Copy out each line of the items below precisely as it appears, omitting the pictures.

##### LISTED ENTRIES

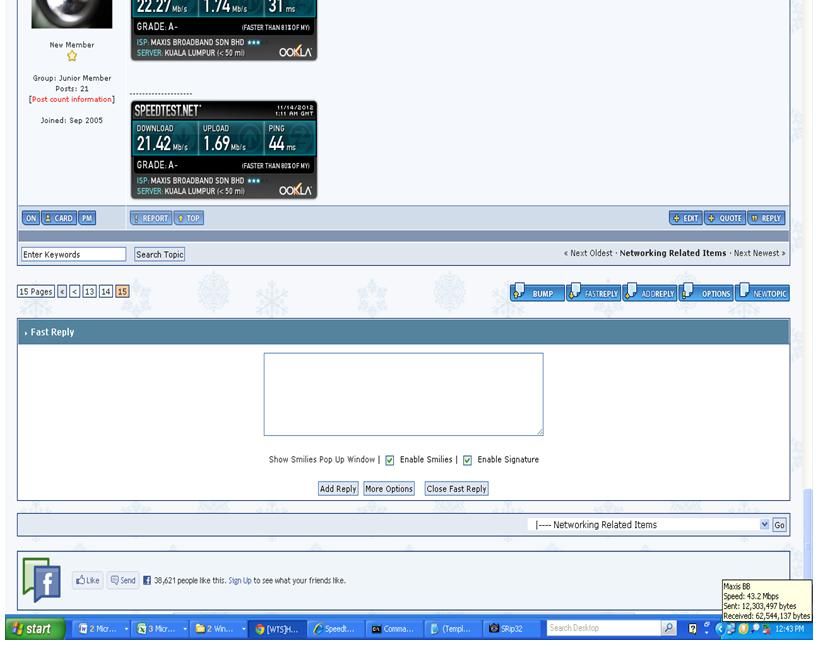Open the FASTREPLY icon button
This screenshot has width=821, height=650.
(x=593, y=293)
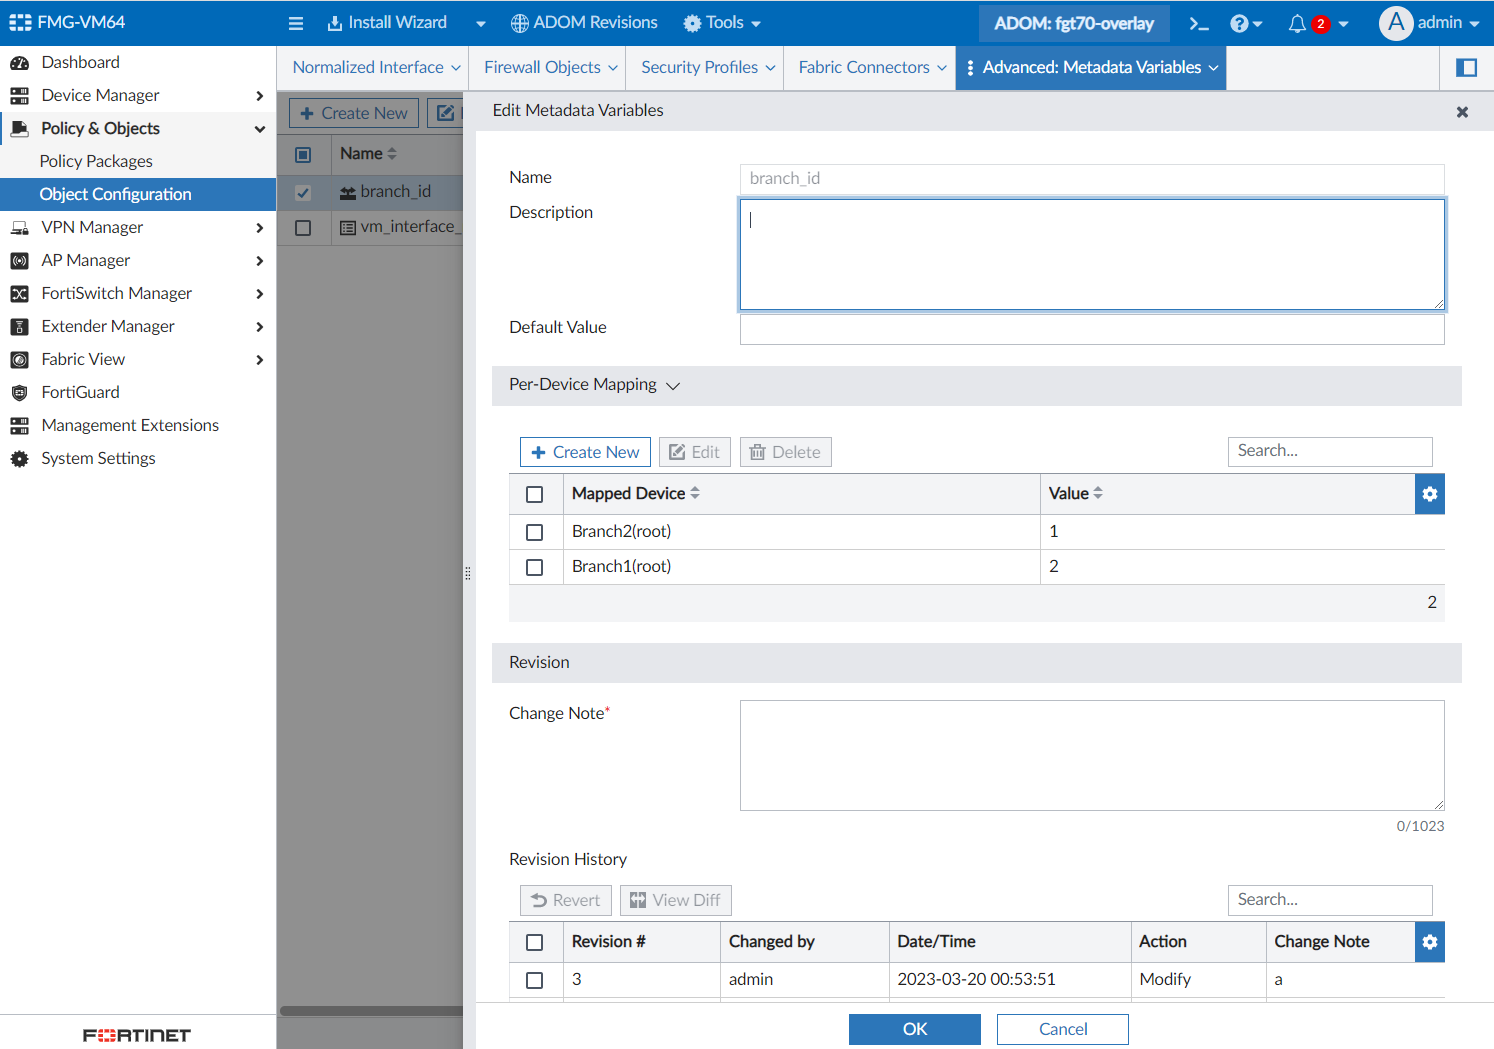Click the help question mark icon

(1240, 24)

##########

> [WORKED ANSWER]:
Open the FASTREPLY icon button
This screenshot has width=821, height=650.
(x=593, y=293)
Click the help question mark icon

(1240, 24)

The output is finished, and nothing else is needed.